O filme de Fábio Barreto não tem humor. É solene, elegíaco, hagiográfico. Lambari torna-se personagem secundaríssimo, assim como ocorrera com os irmãos e irmãs de Lula. Até Frei Chico, o irmão comunista de Lula, e um dos vetores de sua politização, assume caráter por demais secundário.
Gasta-se mais tempo nas histórias conjugais do Filho do Brasil que em sua politização. Em benefício do filme, vale um registro: no processo de aproximação de Marisa Letícia (Juliana Baroni), o filme se permite uma brevíssima passagem bem-humorada. Lula e outro pretendente a namorado da moça de São Bernardo, jovem viúva de um taxista assassinado, se “enfrentam” no portão da casa dela.
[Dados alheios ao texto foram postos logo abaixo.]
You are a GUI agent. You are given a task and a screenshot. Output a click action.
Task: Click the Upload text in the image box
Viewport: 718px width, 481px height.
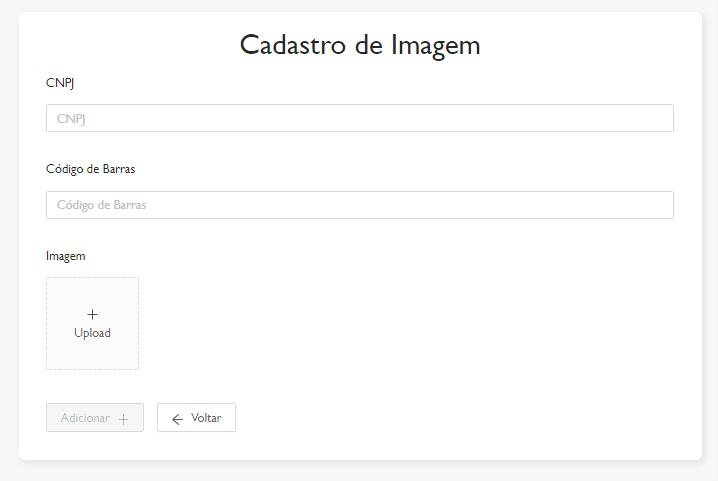point(92,333)
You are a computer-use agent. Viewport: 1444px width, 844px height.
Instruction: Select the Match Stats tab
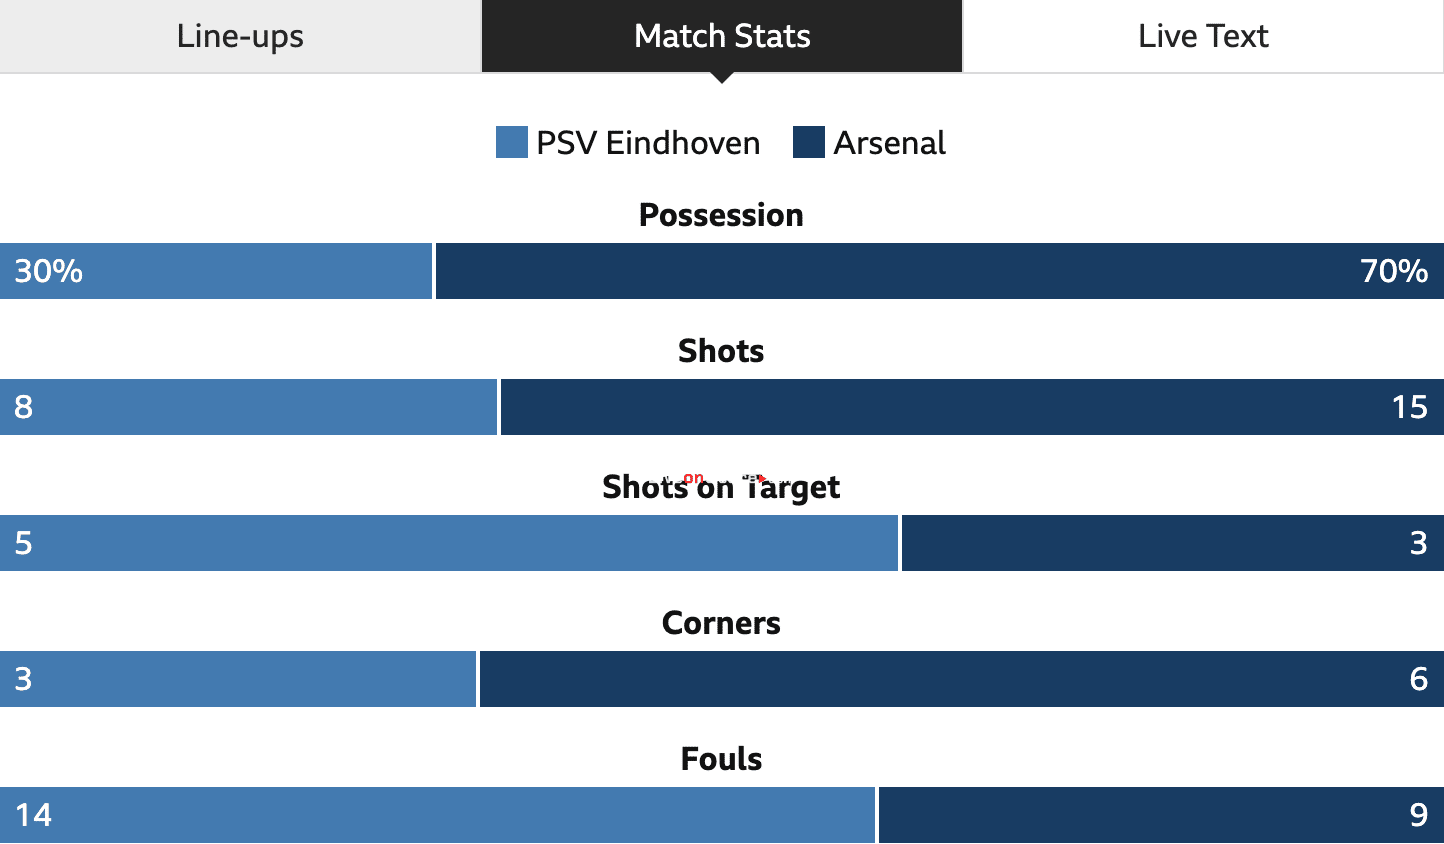click(x=722, y=36)
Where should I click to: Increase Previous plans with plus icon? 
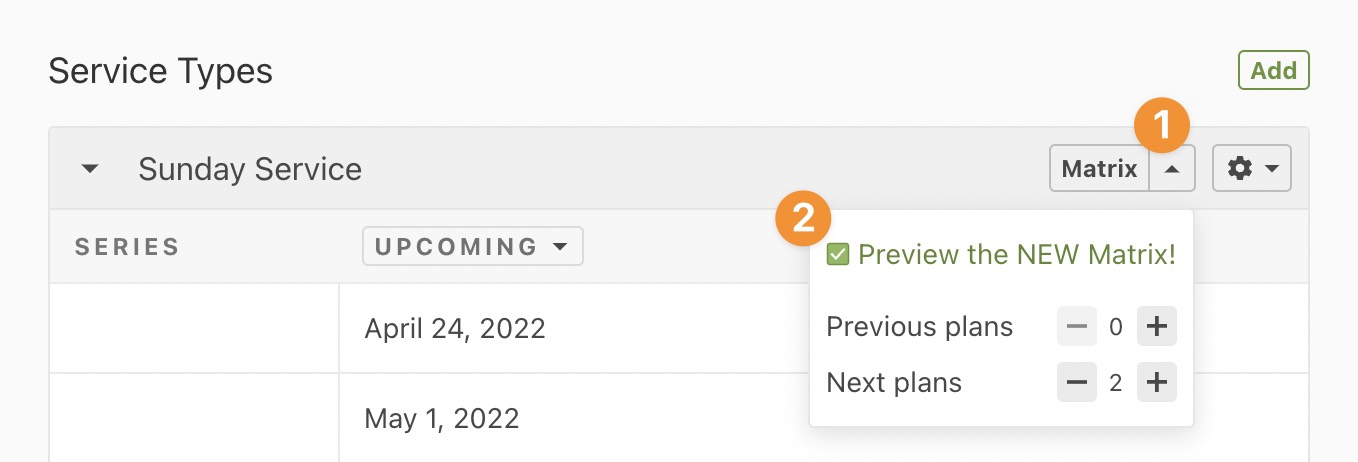1157,327
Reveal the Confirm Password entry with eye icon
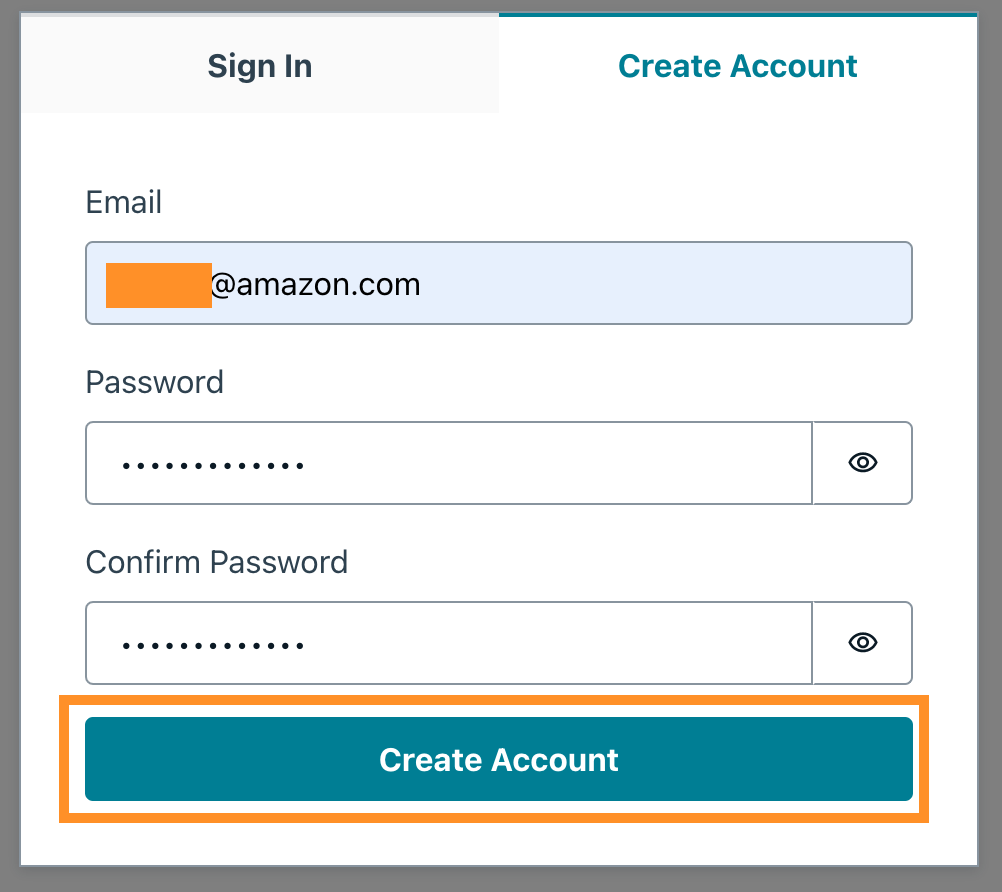The height and width of the screenshot is (892, 1002). coord(862,643)
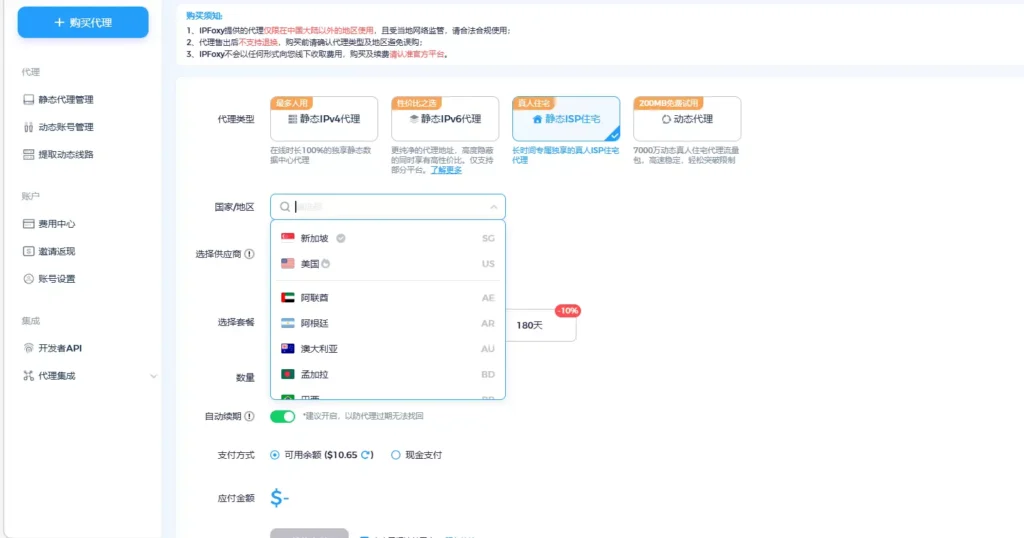Switch to the 动态代理 proxy type
Viewport: 1024px width, 538px height.
(x=687, y=119)
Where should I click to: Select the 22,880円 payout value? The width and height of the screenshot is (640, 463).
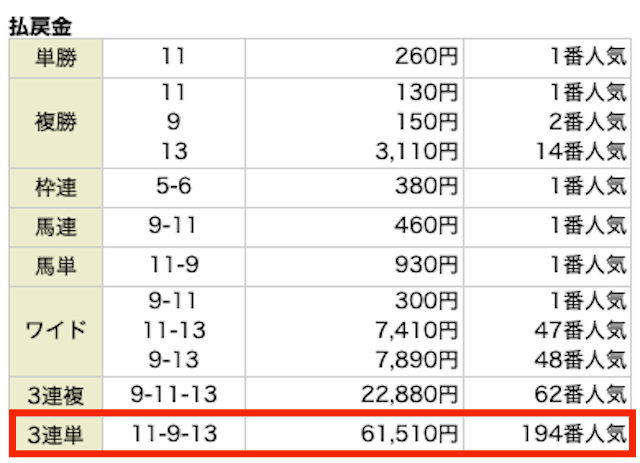409,394
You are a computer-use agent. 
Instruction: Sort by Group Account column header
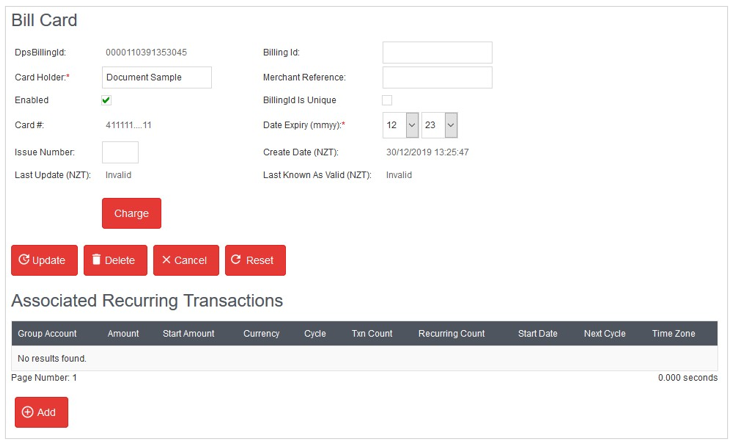[47, 334]
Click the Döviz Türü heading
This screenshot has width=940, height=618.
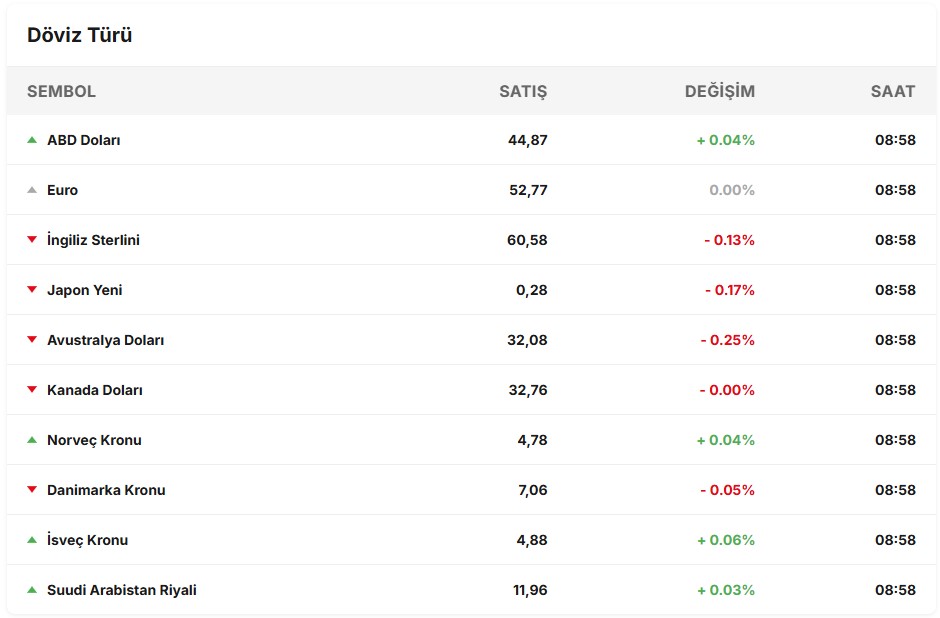pos(80,35)
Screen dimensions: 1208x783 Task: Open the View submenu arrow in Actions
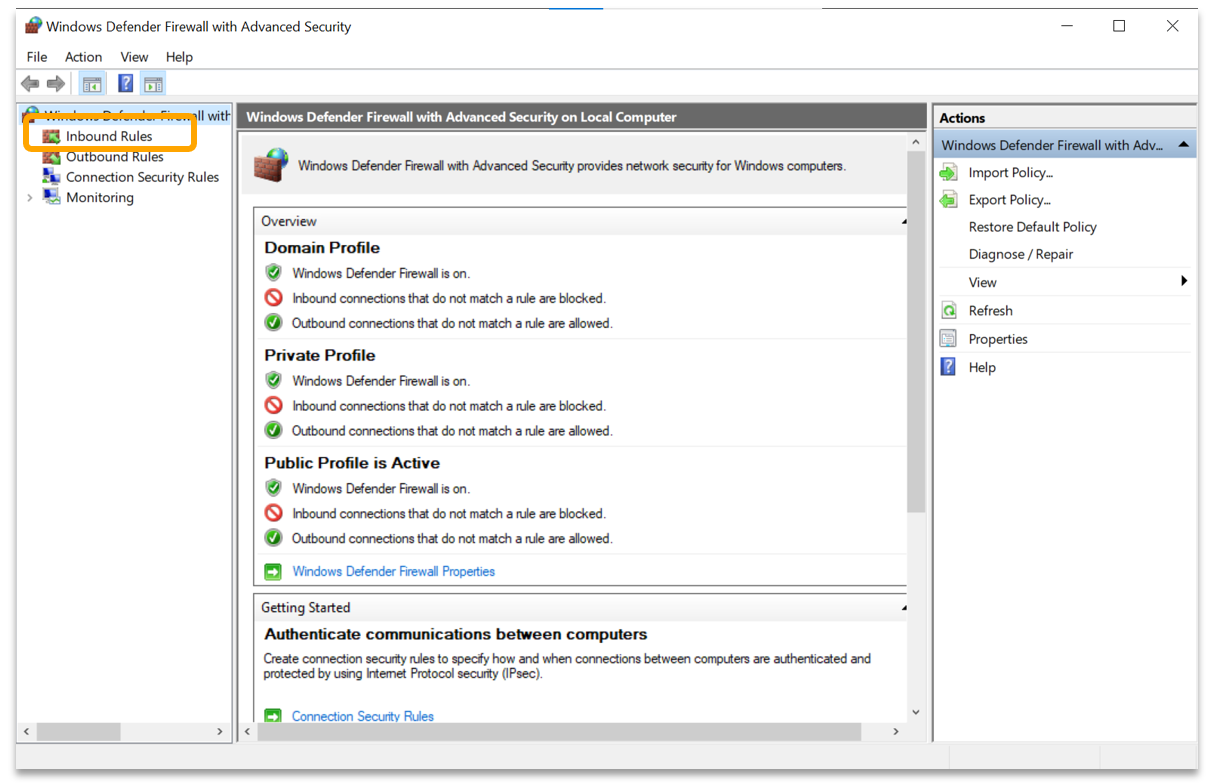coord(1184,282)
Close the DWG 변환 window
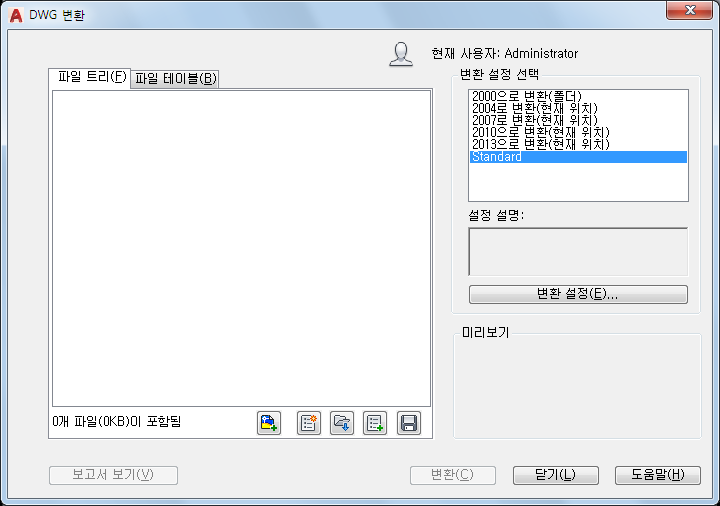This screenshot has width=720, height=506. tap(689, 10)
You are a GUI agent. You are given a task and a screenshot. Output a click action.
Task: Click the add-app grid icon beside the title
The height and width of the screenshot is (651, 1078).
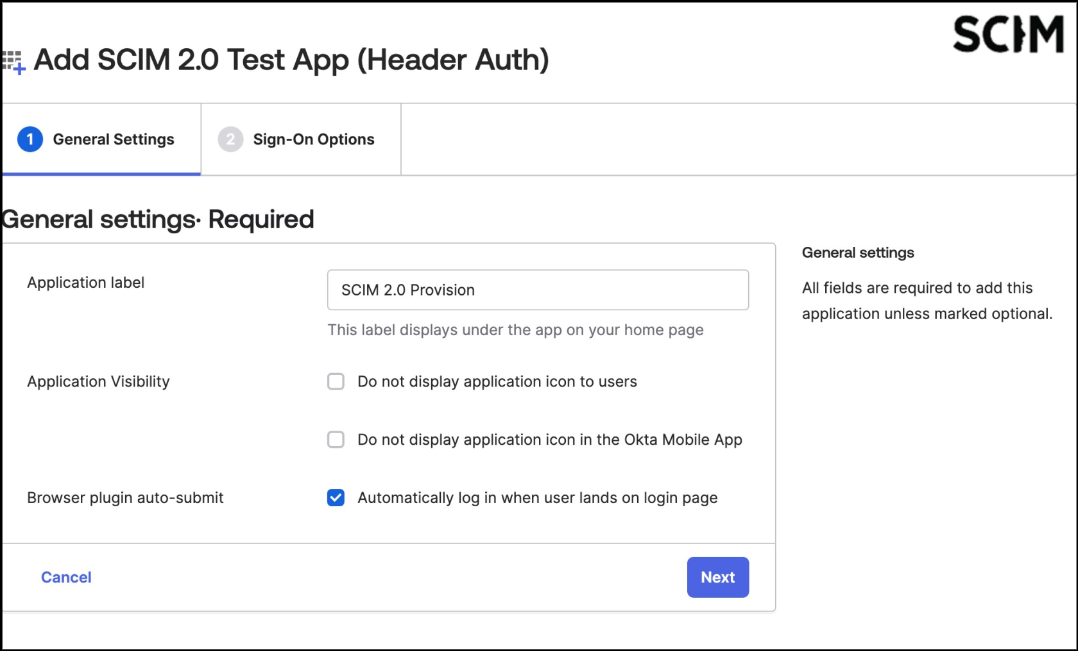13,62
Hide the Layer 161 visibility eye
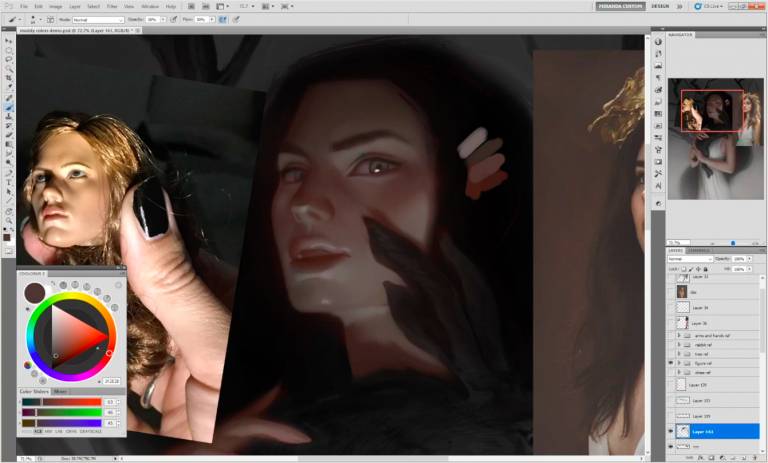This screenshot has width=768, height=463. 671,432
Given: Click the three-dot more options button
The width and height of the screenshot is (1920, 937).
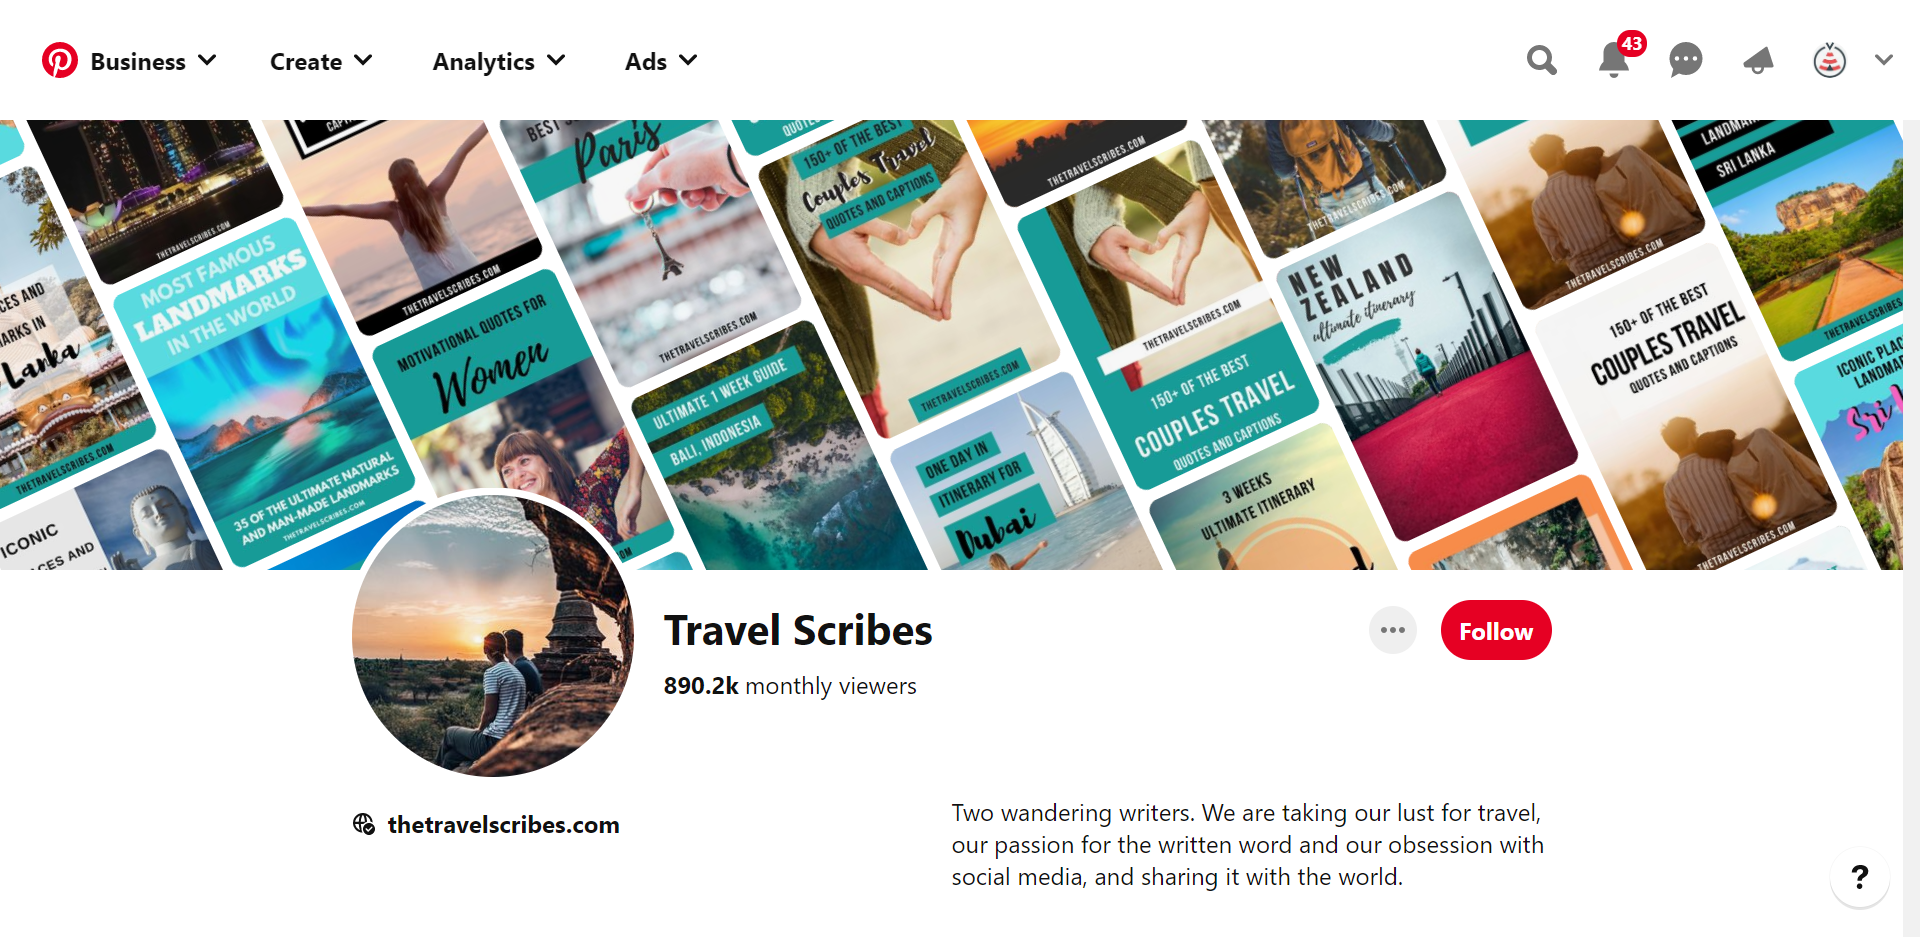Looking at the screenshot, I should 1392,630.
Lula, com certa picardia, leva a melhor. Mas logo o filme recobra o tom solene e pomposo.
Outra sequência de “Lula, o Filho do Brasil” merece registro. As greves do ABC começam a ganhar forma. Uma assembléia fora marcada para a Vila Euclides. Ninguém esperava multidões. Nem sistema de som adequado havia. Só que 80 mil metalúrgicos marcaram presença. O jeito foi Lula discursar para a “companheirada” e pedir que repetissem, em ondas, as palavras ditas no palanque improvisado. A sequência foi construída com apenas 600 figurantes, multiplicados com recursos digitais e enriquecidos com imagens reais de documentários da época. Por esta sequência, pelo silencioso início, pelo bom trabalho dos atores e pela competente fotografia de Gustavo Hadba, vale assistir a “Lula, o Filho do Brasil”.